Exercise brief: Rewrite all of the records below as a Markdown table with the columns "No." and "Line". Give each nonblank line its own numbered row and leave out the blank lines.

Pointing records for text and elements:
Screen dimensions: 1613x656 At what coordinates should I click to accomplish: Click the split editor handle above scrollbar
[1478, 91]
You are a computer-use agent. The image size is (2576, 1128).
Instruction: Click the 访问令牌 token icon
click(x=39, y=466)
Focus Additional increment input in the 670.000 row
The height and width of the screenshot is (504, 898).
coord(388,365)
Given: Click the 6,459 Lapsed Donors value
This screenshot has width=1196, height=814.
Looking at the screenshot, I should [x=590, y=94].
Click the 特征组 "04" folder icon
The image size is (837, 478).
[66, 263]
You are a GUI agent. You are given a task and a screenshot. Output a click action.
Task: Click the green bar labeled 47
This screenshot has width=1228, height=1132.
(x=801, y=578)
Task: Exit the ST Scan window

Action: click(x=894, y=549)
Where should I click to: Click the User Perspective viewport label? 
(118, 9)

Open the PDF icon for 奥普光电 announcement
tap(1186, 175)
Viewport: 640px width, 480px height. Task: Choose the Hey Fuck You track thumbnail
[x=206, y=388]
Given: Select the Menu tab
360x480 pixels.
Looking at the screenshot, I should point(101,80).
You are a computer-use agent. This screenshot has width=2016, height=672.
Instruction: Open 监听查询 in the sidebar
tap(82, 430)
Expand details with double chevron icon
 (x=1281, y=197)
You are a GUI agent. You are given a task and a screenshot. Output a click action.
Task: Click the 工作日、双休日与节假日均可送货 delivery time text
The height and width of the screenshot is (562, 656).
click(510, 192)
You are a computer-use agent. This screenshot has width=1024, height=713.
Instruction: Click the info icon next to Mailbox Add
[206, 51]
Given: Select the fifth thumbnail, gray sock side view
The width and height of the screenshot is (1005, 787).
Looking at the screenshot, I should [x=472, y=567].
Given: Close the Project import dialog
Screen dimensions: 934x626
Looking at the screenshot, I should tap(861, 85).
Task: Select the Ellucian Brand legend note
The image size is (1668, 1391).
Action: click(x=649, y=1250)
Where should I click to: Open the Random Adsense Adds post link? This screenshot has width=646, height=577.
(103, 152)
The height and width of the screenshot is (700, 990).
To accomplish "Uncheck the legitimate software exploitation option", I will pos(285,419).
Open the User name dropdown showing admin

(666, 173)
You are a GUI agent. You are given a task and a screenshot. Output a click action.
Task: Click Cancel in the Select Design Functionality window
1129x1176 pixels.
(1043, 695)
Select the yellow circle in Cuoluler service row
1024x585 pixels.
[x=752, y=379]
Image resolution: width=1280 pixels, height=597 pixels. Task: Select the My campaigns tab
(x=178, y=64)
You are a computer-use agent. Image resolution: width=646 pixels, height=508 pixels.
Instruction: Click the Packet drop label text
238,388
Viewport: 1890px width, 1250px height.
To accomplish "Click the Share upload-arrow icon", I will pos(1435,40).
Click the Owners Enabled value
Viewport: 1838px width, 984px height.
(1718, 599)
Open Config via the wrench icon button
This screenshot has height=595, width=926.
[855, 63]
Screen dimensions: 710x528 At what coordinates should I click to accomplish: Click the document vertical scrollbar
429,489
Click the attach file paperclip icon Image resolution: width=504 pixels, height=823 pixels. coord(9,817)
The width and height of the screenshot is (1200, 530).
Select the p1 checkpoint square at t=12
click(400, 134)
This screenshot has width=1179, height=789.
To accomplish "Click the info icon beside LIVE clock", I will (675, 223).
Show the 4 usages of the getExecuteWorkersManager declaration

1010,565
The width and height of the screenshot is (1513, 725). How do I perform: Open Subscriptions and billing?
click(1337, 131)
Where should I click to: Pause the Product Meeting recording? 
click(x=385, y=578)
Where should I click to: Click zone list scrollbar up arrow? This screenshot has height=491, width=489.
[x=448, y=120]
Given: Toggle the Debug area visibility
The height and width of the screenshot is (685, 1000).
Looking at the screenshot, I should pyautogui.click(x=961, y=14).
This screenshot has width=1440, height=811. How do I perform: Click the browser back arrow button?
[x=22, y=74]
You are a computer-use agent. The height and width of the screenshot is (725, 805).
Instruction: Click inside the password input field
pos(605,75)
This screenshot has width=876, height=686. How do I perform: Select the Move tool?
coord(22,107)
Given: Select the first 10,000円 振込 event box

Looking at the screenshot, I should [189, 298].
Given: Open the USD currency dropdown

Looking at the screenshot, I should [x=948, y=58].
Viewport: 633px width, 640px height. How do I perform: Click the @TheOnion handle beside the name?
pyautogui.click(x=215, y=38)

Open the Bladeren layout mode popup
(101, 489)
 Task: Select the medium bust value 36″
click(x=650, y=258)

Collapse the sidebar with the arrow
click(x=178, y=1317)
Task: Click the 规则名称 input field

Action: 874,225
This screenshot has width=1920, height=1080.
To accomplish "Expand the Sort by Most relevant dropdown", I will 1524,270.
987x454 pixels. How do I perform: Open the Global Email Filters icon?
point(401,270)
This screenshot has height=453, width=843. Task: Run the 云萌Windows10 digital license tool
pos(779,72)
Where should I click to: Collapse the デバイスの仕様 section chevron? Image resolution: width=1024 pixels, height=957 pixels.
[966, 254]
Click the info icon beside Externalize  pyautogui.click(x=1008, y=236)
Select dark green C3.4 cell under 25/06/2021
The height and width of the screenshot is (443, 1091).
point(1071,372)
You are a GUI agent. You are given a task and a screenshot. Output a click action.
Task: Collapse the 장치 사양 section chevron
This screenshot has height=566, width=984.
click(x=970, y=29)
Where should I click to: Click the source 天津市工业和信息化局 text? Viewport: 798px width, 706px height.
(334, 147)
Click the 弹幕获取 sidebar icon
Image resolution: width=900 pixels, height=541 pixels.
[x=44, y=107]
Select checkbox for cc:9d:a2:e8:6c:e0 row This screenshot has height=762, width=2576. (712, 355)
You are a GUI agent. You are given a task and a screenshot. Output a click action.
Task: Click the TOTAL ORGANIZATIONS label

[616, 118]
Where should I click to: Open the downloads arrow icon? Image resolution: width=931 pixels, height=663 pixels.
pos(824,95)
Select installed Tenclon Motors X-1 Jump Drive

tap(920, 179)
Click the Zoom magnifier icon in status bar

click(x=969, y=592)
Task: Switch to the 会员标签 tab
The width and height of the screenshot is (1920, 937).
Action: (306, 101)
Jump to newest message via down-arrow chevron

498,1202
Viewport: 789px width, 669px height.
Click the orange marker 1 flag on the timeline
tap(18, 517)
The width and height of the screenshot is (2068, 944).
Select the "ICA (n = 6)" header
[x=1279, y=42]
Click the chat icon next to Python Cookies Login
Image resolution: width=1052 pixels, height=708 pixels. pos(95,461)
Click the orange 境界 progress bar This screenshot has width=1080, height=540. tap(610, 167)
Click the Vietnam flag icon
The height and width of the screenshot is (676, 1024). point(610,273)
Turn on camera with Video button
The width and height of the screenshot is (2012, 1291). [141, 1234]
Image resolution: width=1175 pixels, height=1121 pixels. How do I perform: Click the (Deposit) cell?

Exercise response:
| No. | Line |
|---|---|
| 1 | Screen dimensions: 1613x656 At what coordinates should I click to accomplish: Click the split editor handle above scrollbar |
| 2 | [1478, 91] |
| 3 | You are a computer-use agent. The image size is (2576, 1128). |
| 4 | Instruction: Click the 访问令牌 token icon |
| 5 | click(x=39, y=466) |
| 6 | Focus Additional increment input in the 670.000 row |
| 7 | The height and width of the screenshot is (504, 898). |
| 8 | coord(388,365) |
| 9 | Given: Click the 6,459 Lapsed Donors value |
| 10 | This screenshot has width=1196, height=814. |
| 11 | Looking at the screenshot, I should [x=590, y=94]. |
| 12 | Click the 特征组 "04" folder icon |
| 13 | The image size is (837, 478). |
| 14 | [66, 263] |
| 15 | You are a GUI agent. You are given a task and a screenshot. Output a click action. |
| 16 | Task: Click the green bar labeled 47 |
| 17 | This screenshot has width=1228, height=1132. |
| 18 | (x=801, y=578) |
| 19 | Task: Exit the ST Scan window |
| 20 | Action: click(x=894, y=549) |
| 21 | Where should I click to: Click the User Perspective viewport label?  |
| 22 | (118, 9) |
| 23 | Open the PDF icon for 奥普光电 announcement |
| 24 | tap(1186, 175) |
| 25 | Viewport: 640px width, 480px height. Task: Choose the Hey Fuck You track thumbnail |
| 26 | [x=206, y=388] |
| 27 | Given: Select the Menu tab |
| 28 | 360x480 pixels. |
| 29 | Looking at the screenshot, I should point(101,80). |
| 30 | You are a computer-use agent. This screenshot has width=2016, height=672. |
| 31 | Instruction: Open 监听查询 in the sidebar |
| 32 | tap(82, 430) |
| 33 | Expand details with double chevron icon |
| 34 |  (x=1281, y=197) |
| 35 | You are a GUI agent. You are given a task and a screenshot. Output a click action. |
| 36 | Task: Click the 工作日、双休日与节假日均可送货 delivery time text |
| 37 | The height and width of the screenshot is (562, 656). |
| 38 | click(510, 192) |
| 39 | You are a computer-use agent. This screenshot has width=1024, height=713. |
| 40 | Instruction: Click the info icon next to Mailbox Add |
| 41 | [206, 51] |
| 42 | Given: Select the fifth thumbnail, gray sock side view |
| 43 | The width and height of the screenshot is (1005, 787). |
| 44 | Looking at the screenshot, I should [x=472, y=567]. |
| 45 | Given: Close the Project import dialog |
| 46 | Screen dimensions: 934x626 |
| 47 | Looking at the screenshot, I should tap(861, 85). |
| 48 | Task: Select the Ellucian Brand legend note |
| 49 | The image size is (1668, 1391). |
| 50 | Action: click(x=649, y=1250) |
| 51 | Where should I click to: Open the Random Adsense Adds post link? This screenshot has width=646, height=577. |
| 52 | (103, 152) |
| 53 | The height and width of the screenshot is (700, 990). |
| 54 | To accomplish "Uncheck the legitimate software exploitation option", I will pos(285,419). |
| 55 | Open the User name dropdown showing admin |
| 56 | (666, 173) |
| 57 | You are a GUI agent. You are given a task and a screenshot. Output a click action. |
| 58 | Task: Click Cancel in the Select Design Functionality window |
| 59 | 1129x1176 pixels. |
| 60 | (1043, 695) |
| 61 | Select the yellow circle in Cuoluler service row |
| 62 | 1024x585 pixels. |
| 63 | [x=752, y=379] |
| 64 | Image resolution: width=1280 pixels, height=597 pixels. Task: Select the My campaigns tab |
| 65 | (x=178, y=64) |
| 66 | You are a computer-use agent. Image resolution: width=646 pixels, height=508 pixels. |
| 67 | Instruction: Click the Packet drop label text |
| 68 | 238,388 |
| 69 | Viewport: 1890px width, 1250px height. |
| 70 | To accomplish "Click the Share upload-arrow icon", I will pos(1435,40). |
| 71 | Click the Owners Enabled value |
| 72 | Viewport: 1838px width, 984px height. |
| 73 | (1718, 599) |
| 74 | Open Config via the wrench icon button |
| 75 | This screenshot has height=595, width=926. |
| 76 | [855, 63] |
| 77 | Screen dimensions: 710x528 At what coordinates should I click to accomplish: Click the document vertical scrollbar |
| 78 | 429,489 |
| 79 | Click the attach file paperclip icon Image resolution: width=504 pixels, height=823 pixels. coord(9,817) |
| 80 | The width and height of the screenshot is (1200, 530). |
| 81 | Select the p1 checkpoint square at t=12 |
| 82 | click(400, 134) |
| 83 | This screenshot has width=1179, height=789. |
| 84 | To accomplish "Click the info icon beside LIVE clock", I will (675, 223). |
| 85 | Show the 4 usages of the getExecuteWorkersManager declaration |
| 86 | 1010,565 |
| 87 | The width and height of the screenshot is (1513, 725). How do I perform: Open Subscriptions and billing? |
| 88 | click(1337, 131) |
| 89 | Where should I click to: Pause the Product Meeting recording?  |
| 90 | click(x=385, y=578) |
| 91 | Where should I click to: Click zone list scrollbar up arrow? This screenshot has height=491, width=489. |
| 92 | [x=448, y=120] |
| 93 | Given: Toggle the Debug area visibility |
| 94 | The height and width of the screenshot is (685, 1000). |
| 95 | Looking at the screenshot, I should pyautogui.click(x=961, y=14). |
| 96 | This screenshot has width=1440, height=811. How do I perform: Click the browser back arrow button? |
| 97 | [x=22, y=74] |
| 98 | You are a computer-use agent. The height and width of the screenshot is (725, 805). |
| 99 | Instruction: Click inside the password input field |
| 100 | pos(605,75) |
| 101 | This screenshot has width=876, height=686. How do I perform: Select the Move tool? |
| 102 | coord(22,107) |
| 103 | Given: Select the first 10,000円 振込 event box |
| 104 | Looking at the screenshot, I should [189, 298]. |
| 105 | Given: Open the USD currency dropdown |
| 106 | Looking at the screenshot, I should [x=948, y=58]. |
| 107 | Viewport: 633px width, 640px height. How do I perform: Click the @TheOnion handle beside the name? |
| 108 | pyautogui.click(x=215, y=38) |
| 109 | Open the Bladeren layout mode popup |
| 110 | (101, 489) |
| 111 |  Task: Select the medium bust value 36″ |
| 112 | click(x=650, y=258) |
| 113 | Collapse the sidebar with the arrow |
| 114 | click(x=178, y=1317) |
| 115 | Task: Click the 规则名称 input field |
| 116 | Action: 874,225 |
| 117 | This screenshot has width=1920, height=1080. |
| 118 | To accomplish "Expand the Sort by Most relevant dropdown", I will 1524,270. |
| 119 | 987x454 pixels. How do I perform: Open the Global Email Filters icon? |
| 120 | point(401,270) |
| 121 | This screenshot has height=453, width=843. Task: Run the 云萌Windows10 digital license tool |
| 122 | pos(779,72) |
| 123 | Where should I click to: Collapse the デバイスの仕様 section chevron? Image resolution: width=1024 pixels, height=957 pixels. |
| 124 | [966, 254] |
| 125 | Click the info icon beside Externalize  pyautogui.click(x=1008, y=236) |
| 126 | Select dark green C3.4 cell under 25/06/2021 |
| 127 | The height and width of the screenshot is (443, 1091). |
| 128 | point(1071,372) |
| 129 | You are a GUI agent. You are given a task and a screenshot. Output a click action. |
| 130 | Task: Collapse the 장치 사양 section chevron |
| 131 | This screenshot has height=566, width=984. |
| 132 | click(x=970, y=29) |
| 133 | Where should I click to: Click the source 天津市工业和信息化局 text? Viewport: 798px width, 706px height. |
| 134 | (334, 147) |
| 135 | Click the 弹幕获取 sidebar icon |
| 136 | Image resolution: width=900 pixels, height=541 pixels. |
| 137 | [x=44, y=107] |
| 138 | Select checkbox for cc:9d:a2:e8:6c:e0 row This screenshot has height=762, width=2576. (712, 355) |
| 139 | You are a GUI agent. You are given a task and a screenshot. Output a click action. |
| 140 | Task: Click the TOTAL ORGANIZATIONS label |
| 141 | [616, 118] |
| 142 | Where should I click to: Open the downloads arrow icon? Image resolution: width=931 pixels, height=663 pixels. |
| 143 | pos(824,95) |
| 144 | Select installed Tenclon Motors X-1 Jump Drive |
| 145 | tap(920, 179) |
| 146 | Click the Zoom magnifier icon in status bar |
| 147 | click(x=969, y=592) |
| 148 | Task: Switch to the 会员标签 tab |
| 149 | The width and height of the screenshot is (1920, 937). |
| 150 | Action: (306, 101) |
| 151 | Jump to newest message via down-arrow chevron |
| 152 | 498,1202 |
| 153 | Viewport: 789px width, 669px height. |
| 154 | Click the orange marker 1 flag on the timeline |
| 155 | tap(18, 517) |
| 156 | The width and height of the screenshot is (2068, 944). |
| 157 | Select the "ICA (n = 6)" header |
| 158 | [x=1279, y=42] |
| 159 | Click the chat icon next to Python Cookies Login |
| 160 | Image resolution: width=1052 pixels, height=708 pixels. pos(95,461) |
| 161 | Click the orange 境界 progress bar This screenshot has width=1080, height=540. tap(610, 167) |
| 162 | Click the Vietnam flag icon |
| 163 | The height and width of the screenshot is (676, 1024). point(610,273) |
| 164 | Turn on camera with Video button |
| 165 | The width and height of the screenshot is (2012, 1291). [141, 1234] |
| 166 | Image resolution: width=1175 pixels, height=1121 pixels. How do I perform: Click the (Deposit) cell? |